Finishing up the evening in the ’92 Theater was Samuel’s piece, which was also inspired by two majors: American Studies and dance.
“Specifically, I am focusing on how our constructed identities and personal histories affect our individual ways of seeing,” Samuel said. “By putting the physical body on display and in focus, live performance can challenge the perceptions and expectations the audience may have.”
This performance was beautiful, from the simple and elegant costumes to the gracefulness of each dance movement into the next. A plethora of voice recordings were heard throughout the piece, adding to the sense of introspection and history.

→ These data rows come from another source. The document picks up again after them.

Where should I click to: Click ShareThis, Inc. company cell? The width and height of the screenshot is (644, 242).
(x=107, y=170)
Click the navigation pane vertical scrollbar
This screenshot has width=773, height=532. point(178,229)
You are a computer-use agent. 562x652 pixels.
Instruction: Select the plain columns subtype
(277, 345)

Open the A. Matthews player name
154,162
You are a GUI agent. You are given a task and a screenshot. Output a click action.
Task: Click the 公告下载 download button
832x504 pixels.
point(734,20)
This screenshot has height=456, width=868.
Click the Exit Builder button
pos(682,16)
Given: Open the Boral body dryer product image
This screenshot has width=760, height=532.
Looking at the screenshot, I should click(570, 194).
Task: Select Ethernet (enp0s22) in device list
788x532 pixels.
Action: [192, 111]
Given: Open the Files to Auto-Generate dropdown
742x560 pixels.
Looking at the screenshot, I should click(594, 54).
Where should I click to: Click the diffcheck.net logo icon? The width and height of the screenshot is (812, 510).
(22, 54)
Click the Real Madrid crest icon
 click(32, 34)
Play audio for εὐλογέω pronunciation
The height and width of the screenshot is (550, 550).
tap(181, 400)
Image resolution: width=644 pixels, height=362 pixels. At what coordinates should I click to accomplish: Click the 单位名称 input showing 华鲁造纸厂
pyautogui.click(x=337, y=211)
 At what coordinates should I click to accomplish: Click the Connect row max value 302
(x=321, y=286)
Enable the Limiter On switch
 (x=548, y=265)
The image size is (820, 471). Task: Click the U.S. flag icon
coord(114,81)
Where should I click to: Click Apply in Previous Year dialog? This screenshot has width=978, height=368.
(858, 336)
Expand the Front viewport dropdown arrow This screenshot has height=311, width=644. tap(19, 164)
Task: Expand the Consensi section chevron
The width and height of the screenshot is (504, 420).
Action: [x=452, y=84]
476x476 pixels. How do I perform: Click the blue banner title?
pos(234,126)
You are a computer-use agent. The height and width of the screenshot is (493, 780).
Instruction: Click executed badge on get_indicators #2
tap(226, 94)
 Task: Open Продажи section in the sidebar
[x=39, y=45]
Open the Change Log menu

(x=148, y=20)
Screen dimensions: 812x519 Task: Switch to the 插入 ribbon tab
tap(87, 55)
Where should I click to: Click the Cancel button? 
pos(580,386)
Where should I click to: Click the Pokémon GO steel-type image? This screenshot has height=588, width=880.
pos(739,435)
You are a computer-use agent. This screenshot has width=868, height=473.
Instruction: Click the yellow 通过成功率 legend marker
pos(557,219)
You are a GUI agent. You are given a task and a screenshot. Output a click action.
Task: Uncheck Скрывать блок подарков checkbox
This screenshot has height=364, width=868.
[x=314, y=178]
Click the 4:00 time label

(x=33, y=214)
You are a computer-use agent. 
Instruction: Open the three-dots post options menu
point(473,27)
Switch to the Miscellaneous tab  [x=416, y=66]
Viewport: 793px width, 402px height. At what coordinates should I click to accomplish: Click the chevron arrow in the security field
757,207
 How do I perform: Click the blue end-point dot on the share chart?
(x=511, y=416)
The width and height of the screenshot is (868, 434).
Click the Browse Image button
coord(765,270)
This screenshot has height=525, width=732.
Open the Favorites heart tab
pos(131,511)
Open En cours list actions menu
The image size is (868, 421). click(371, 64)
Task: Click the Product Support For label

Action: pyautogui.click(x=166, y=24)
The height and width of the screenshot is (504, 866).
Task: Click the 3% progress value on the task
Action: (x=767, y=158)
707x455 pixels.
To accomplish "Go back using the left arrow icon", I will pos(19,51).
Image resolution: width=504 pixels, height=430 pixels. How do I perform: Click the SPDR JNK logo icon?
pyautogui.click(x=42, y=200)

After Samuel’s piece was finished, the audience was asked to venture to the Alpha Delta Phi house, where Jones was hosting her site-specific performance. From location alone, Jones’ piece differed from the other performances that evening. Rather than using a stage, she had dancers spread out throughout the entire house, dancing to different music in different locations as the audience meandered around from room to room. Jones aimed to make the idea of dance more accessible by having the audience interact with the dancers, often joining in and waltzing down a hallway.
Each piece had a personality of its own, representing the senior who choreographed and worked tirelessly to produce them. They encompassed four years of learning and showcased the personal route that each senior has taken to arrive at the end of their Wesleyan dance careers.